NEXGENNA is developing next generation sodium-ion batteries (NIBs), a technology on the cusp of commercialisation that is suited to applications (such as low-cost mobility and static storage) where lifetime operational cost (not energy density or weight) is the overriding factor. The project aims to surpass the performance of lithium iron phosphate/graphite batteries by improving the energy density, power, and lifetime of NIBs while maintaining sustainability, safety, and cost advantages. Its multi-disciplinary approach incorporates improvements to the chemistry of the main cell components, culminating in scale-up and cell manufacturing at the new prototyping facility at the University of St Andrews.
Various approaches are being used to improve positive electrodes, targeting higher energy density (composites that exploit anion redox), cycle life (via pillaring) and sustainability (low cost layered materials). To improve the capacity of negative electrodes, researchers are investigating sodium inclusion in hard-carbon composites, prioritising scalable, low-cost, and energy-efficient synthesis. The project is making improvements to existing electrolyte formulations, seeking processing improvements to electrolyte additives (NaPF6 salts), and developing new electrolytes that could enhance performance of NIBs by expanding the voltage window, enabling new electrode chemistries to be explored.
Researchers also aim to develop an improved mechanistic understanding of the solid/electrolyte interphase layer, metal plating and investigate the feasibility of anode-free
NIBs. Emerging positive, negative and electrolyte materials will be combined, scaled up to pouch cells and benchmarked against commercially available materials.
Prof John Irvine, University of St Andrews, is Principal Investigator.
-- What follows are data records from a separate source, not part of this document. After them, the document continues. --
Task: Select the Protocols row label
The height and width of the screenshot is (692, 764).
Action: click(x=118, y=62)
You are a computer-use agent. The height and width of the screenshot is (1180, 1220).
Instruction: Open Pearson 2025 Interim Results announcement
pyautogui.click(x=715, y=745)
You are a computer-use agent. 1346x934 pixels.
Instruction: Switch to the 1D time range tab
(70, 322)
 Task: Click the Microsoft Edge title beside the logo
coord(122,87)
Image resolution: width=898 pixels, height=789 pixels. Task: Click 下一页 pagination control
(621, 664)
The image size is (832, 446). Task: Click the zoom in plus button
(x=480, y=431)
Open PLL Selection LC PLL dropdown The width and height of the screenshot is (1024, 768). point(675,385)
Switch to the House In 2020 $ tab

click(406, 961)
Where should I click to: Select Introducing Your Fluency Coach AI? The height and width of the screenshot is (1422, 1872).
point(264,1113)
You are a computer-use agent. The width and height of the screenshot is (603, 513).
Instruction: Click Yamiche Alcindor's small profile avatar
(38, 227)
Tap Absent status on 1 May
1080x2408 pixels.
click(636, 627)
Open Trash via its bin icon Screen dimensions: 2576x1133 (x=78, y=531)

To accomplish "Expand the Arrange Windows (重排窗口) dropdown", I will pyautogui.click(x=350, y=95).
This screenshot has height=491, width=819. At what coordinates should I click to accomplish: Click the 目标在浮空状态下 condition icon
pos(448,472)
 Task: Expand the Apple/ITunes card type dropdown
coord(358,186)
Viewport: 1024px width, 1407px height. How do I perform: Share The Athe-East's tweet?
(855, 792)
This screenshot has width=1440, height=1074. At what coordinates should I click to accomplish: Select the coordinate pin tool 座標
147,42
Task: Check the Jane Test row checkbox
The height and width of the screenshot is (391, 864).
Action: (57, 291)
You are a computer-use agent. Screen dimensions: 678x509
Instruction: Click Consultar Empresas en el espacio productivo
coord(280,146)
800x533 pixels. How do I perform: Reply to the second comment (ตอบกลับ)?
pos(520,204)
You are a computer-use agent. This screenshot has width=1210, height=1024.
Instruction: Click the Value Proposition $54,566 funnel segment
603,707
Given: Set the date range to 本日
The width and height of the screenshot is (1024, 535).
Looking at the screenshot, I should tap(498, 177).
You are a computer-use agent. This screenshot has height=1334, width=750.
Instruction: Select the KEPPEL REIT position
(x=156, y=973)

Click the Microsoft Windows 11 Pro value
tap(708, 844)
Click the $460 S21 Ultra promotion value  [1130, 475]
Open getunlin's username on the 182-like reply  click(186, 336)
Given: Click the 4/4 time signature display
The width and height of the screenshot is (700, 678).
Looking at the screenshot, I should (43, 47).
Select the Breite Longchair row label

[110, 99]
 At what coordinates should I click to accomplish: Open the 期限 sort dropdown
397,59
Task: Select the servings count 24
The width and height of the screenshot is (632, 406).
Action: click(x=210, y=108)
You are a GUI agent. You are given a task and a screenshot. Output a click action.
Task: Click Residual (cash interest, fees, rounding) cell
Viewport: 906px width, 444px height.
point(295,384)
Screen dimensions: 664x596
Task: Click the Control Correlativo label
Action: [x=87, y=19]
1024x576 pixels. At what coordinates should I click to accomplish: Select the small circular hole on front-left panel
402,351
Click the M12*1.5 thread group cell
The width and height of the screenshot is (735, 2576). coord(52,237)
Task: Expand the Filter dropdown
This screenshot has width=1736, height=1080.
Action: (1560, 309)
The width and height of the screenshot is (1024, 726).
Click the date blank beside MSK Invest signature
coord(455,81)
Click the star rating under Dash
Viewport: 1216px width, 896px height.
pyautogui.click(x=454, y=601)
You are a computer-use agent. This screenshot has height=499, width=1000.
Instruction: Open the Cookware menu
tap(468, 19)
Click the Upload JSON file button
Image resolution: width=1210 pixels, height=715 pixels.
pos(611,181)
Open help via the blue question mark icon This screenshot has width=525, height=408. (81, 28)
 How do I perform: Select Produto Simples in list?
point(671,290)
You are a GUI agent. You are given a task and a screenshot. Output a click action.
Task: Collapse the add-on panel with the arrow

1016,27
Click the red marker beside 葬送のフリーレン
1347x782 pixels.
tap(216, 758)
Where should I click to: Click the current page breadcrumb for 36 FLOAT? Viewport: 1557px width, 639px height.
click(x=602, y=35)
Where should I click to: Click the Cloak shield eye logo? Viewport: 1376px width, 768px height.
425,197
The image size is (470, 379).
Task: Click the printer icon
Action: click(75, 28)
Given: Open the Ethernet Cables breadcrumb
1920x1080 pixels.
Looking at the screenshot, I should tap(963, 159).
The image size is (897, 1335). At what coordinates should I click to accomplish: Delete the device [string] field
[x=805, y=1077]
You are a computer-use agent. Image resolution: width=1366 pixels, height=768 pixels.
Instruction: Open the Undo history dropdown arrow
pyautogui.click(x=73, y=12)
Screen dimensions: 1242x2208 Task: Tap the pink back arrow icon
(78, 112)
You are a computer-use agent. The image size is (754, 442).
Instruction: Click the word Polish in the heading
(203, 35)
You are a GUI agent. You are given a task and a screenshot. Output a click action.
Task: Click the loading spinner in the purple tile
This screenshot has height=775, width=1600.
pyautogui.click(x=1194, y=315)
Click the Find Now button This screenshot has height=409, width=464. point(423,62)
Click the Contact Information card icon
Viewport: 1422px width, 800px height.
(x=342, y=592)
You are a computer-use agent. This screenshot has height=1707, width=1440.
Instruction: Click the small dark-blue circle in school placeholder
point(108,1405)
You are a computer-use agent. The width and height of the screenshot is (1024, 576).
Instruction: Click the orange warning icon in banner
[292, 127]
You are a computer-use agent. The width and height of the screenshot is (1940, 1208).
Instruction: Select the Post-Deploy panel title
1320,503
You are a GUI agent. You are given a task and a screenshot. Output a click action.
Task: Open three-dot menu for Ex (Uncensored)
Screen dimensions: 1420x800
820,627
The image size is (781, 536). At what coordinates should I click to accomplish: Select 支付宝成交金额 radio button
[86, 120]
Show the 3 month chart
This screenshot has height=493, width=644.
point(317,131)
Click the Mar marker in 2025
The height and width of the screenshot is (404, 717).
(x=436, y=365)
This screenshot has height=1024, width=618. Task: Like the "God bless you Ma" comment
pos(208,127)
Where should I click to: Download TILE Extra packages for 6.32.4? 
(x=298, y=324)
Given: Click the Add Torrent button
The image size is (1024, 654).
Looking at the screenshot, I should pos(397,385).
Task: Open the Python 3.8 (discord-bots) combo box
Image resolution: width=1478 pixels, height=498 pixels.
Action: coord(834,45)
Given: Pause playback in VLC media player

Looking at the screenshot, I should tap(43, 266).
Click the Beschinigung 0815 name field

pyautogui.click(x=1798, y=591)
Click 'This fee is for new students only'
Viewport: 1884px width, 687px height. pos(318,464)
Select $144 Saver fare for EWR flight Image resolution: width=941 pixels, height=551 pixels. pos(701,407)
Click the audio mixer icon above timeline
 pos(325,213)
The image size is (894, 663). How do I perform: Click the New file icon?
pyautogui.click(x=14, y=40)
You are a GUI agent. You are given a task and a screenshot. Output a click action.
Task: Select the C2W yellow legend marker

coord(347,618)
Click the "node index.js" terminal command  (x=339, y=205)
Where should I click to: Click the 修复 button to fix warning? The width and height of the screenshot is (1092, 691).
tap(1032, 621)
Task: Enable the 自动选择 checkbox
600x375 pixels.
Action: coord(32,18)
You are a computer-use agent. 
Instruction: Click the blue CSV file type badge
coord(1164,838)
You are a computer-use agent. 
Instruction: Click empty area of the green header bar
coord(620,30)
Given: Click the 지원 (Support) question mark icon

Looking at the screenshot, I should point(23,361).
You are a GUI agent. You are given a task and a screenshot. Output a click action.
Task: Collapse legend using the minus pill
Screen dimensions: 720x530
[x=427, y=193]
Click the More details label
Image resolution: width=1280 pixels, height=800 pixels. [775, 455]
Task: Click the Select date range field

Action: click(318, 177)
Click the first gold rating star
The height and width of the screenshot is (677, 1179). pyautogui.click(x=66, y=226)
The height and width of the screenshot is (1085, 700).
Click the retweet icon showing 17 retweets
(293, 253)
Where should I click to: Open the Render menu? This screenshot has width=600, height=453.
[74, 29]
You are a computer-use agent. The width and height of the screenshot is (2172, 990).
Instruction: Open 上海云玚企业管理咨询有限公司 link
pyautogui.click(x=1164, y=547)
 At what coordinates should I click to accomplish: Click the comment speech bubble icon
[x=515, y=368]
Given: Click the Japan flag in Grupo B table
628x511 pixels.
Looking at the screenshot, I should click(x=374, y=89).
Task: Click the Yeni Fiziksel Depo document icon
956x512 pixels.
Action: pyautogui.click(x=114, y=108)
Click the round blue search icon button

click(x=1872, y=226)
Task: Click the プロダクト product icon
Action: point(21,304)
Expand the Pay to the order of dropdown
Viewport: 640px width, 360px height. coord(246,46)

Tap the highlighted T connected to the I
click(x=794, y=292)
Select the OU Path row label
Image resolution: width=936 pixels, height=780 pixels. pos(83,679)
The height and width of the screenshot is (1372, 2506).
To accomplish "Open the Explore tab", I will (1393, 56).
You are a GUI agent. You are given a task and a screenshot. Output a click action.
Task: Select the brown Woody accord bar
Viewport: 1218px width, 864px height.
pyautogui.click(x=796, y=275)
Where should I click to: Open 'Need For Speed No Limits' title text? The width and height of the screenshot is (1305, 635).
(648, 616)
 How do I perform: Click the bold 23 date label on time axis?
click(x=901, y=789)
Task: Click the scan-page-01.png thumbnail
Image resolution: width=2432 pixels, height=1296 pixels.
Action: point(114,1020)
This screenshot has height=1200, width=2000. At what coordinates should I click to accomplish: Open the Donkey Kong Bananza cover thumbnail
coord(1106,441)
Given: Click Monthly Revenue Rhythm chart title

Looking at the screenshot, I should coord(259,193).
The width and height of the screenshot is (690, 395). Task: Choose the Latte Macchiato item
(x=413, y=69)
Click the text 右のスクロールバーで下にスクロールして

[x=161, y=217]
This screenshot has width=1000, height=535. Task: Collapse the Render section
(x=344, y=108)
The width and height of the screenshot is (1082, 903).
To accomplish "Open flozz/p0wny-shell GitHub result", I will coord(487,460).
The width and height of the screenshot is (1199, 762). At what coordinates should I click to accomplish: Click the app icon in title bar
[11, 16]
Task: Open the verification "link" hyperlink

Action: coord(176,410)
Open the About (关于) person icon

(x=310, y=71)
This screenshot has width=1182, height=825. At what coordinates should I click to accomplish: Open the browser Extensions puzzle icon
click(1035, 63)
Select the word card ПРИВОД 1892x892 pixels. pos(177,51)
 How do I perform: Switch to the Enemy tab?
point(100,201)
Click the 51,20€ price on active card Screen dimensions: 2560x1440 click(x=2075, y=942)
Working closely with industry partners, the team also includes researchers from the universities of Cambridge, Imperial College London, Lancaster, STFC, and newly joined consortium partner Birmingham.
The new phase of the four research projects described here will progress over the two years from 1 October 2023 to 30 September 2025, with a break clause at 31 March 2025.
The reshaping of the organisation’s six other large, coordinated research projects on extending battery life, battery modelling, recycling and reuse, safety, solid-state batteries, and lithium-sulfur batteries was announced in March 2023.
The reshaping of the projects was a thorough process that involved revision of the scope of existing research areas, an open call for proposals in new research areas and input from senior researchers, the Faraday Institution’s expert panel, and a panel of internationally recognised independent experts from academia and industry. The focus was on how to enhance the UK’s position in electrochemical energy storage research and make UK industry more competitive, building on the progress made over the past five years.